As evidence, Hart noted that in the latest NBC-Wall Street Journal poll, Obama takes 44 percent in a three-way race with former Massachusetts governor Mitt Romney as the Republican nominee and Rep. Ron Paul (R-Tex.) running as an independent; has a 44 percent job approval rating; and has a 45 percent positive personal rating. In the same survey, 45 percent said they “probably” will vote for Obama in 2012.
At the heart of the president’s enduring strength among his base are African Americans who have never wavered in any meaningful way after 95 percent of black voters opted for the Illinois senator in 2008.
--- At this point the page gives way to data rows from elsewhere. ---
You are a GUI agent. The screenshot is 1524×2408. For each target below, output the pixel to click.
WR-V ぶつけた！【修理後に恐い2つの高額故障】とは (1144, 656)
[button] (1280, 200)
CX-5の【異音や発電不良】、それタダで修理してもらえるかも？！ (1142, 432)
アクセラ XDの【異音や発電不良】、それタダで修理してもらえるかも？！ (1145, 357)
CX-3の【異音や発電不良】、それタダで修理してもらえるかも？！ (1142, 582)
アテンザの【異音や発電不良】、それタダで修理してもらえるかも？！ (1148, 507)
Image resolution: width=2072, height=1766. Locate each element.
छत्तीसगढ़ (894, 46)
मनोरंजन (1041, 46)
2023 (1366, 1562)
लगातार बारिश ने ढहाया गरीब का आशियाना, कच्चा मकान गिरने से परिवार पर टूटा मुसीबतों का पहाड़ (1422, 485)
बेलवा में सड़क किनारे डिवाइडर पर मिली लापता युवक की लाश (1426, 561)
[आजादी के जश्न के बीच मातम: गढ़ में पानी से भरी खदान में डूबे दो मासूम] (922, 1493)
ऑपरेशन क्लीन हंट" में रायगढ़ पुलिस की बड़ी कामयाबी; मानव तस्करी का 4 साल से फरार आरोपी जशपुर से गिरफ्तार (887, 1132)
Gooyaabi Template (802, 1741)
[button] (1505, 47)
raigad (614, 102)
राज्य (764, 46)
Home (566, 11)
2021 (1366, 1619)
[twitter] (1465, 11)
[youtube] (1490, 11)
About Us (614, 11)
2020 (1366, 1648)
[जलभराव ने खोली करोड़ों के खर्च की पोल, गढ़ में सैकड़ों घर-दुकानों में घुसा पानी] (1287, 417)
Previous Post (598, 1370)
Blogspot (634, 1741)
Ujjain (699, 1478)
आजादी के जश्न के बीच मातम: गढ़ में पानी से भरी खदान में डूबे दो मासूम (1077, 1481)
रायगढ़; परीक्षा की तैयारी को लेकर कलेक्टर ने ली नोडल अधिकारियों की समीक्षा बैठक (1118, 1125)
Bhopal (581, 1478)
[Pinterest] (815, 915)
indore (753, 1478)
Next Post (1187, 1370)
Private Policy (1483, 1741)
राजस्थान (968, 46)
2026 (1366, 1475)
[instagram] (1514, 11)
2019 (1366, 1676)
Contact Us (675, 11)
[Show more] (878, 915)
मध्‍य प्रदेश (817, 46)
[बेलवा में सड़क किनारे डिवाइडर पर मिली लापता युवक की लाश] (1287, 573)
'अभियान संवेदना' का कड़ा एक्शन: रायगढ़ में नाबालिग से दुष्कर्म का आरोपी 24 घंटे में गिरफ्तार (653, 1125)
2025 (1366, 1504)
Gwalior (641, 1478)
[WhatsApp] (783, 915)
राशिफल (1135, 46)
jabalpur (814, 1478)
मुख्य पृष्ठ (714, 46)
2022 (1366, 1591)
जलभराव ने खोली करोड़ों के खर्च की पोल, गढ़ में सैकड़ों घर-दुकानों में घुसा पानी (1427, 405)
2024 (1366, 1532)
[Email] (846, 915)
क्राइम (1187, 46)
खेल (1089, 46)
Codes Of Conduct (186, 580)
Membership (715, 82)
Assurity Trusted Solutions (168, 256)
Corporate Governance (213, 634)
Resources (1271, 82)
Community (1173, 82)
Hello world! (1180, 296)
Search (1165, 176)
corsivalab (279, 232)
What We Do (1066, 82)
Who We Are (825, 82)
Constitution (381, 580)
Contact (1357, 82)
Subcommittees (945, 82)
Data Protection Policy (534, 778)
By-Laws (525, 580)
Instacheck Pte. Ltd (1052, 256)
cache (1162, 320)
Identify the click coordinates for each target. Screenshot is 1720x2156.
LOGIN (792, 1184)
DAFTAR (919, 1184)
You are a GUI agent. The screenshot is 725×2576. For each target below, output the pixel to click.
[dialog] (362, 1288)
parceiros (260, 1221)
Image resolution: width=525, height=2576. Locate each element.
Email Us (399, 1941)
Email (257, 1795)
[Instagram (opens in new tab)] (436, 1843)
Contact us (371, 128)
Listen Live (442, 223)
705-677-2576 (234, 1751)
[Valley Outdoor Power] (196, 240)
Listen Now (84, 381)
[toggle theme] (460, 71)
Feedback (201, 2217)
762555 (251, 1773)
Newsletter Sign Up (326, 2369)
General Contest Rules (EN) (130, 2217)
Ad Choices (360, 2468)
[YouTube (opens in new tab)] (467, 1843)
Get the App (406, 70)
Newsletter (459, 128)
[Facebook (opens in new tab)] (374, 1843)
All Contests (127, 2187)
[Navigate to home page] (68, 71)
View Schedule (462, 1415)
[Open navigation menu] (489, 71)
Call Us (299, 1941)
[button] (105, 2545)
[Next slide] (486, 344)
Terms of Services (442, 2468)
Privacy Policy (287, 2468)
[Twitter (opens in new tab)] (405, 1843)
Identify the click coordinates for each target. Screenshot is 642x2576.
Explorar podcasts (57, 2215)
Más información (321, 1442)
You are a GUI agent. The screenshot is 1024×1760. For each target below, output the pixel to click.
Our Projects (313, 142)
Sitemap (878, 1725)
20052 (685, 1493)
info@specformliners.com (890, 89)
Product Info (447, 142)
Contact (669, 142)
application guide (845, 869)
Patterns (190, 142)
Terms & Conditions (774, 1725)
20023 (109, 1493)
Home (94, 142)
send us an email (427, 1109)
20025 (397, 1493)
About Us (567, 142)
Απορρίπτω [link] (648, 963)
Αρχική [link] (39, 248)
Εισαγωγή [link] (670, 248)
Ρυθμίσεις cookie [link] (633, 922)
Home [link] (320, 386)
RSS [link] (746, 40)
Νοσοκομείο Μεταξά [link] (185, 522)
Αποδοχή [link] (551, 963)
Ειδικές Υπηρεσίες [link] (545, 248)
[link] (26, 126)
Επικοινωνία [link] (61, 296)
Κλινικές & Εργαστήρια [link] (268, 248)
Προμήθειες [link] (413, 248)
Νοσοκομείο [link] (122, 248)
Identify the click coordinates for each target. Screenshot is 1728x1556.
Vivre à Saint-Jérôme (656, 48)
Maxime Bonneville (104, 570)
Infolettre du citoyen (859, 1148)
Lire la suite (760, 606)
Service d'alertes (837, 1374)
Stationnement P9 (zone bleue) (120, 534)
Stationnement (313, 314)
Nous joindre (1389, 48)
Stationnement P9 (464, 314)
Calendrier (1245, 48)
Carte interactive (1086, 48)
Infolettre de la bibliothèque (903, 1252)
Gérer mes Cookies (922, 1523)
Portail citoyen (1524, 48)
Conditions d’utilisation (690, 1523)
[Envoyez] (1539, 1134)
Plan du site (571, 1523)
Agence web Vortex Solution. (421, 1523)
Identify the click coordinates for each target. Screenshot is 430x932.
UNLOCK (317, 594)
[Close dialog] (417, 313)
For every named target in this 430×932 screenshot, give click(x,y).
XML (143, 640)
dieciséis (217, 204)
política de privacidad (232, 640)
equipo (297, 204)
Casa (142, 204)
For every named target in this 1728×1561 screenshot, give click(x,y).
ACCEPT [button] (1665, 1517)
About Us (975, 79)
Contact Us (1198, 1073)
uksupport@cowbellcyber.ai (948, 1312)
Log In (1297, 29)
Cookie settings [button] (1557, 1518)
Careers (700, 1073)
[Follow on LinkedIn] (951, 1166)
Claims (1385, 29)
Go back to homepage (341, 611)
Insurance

In Gallup’s latest weekly tracking polling, Obama’s job approval rating stands at 43 percent among the general public but is nearly double that — 84 percent —among African Americans. In the November NBC-WSJ poll, Obama’s approval rating among black voters stood at a stratospheric 91 percent.
Given that African Americans made up 13 percent of the overall electorate in 2008 — and, hence, a much larger chunk of the Democratic base vote — Obama’s continued support among that key demographic makes any sort of widespread base erosion in 2012 unlikely.
While the numbers are, well, the numbers, we got an interesting email in response to our column from a senior Democratic strategist who offered a slightly nuanced take on Obama’s base issues (or lack thereof).
“Obama doesn’t have the base problem the press thinks he has, with liberals,” the Democratic source wrote. “To the extent there is a base problem, it is with white working class voters who traditionally vote Democratic and thought the change they were voting for in 2008 was change in the economy, which of course hasn’t come.”
The question is whether — and to what extent — white working class voters remain an integral part of the Democratic base. In 2008, Obama lost among white voters by eight points (including every age demographic except 18-29 year old whites) and still won a sweeping national victory over Arizona Sen. John McCain.
Next November’s election may answer that question. In 2008, Obama swept the Rust Belt states (think Ohio, Wisconsin, Michigan, Pennsylvania) that have lots and lots of white working class voters in them. This time around his political footing is far less firm in each.
Victory in a majority of the Industrial Midwest likely means a second term for Obama. Defeat makes for a much tougher path to re-election.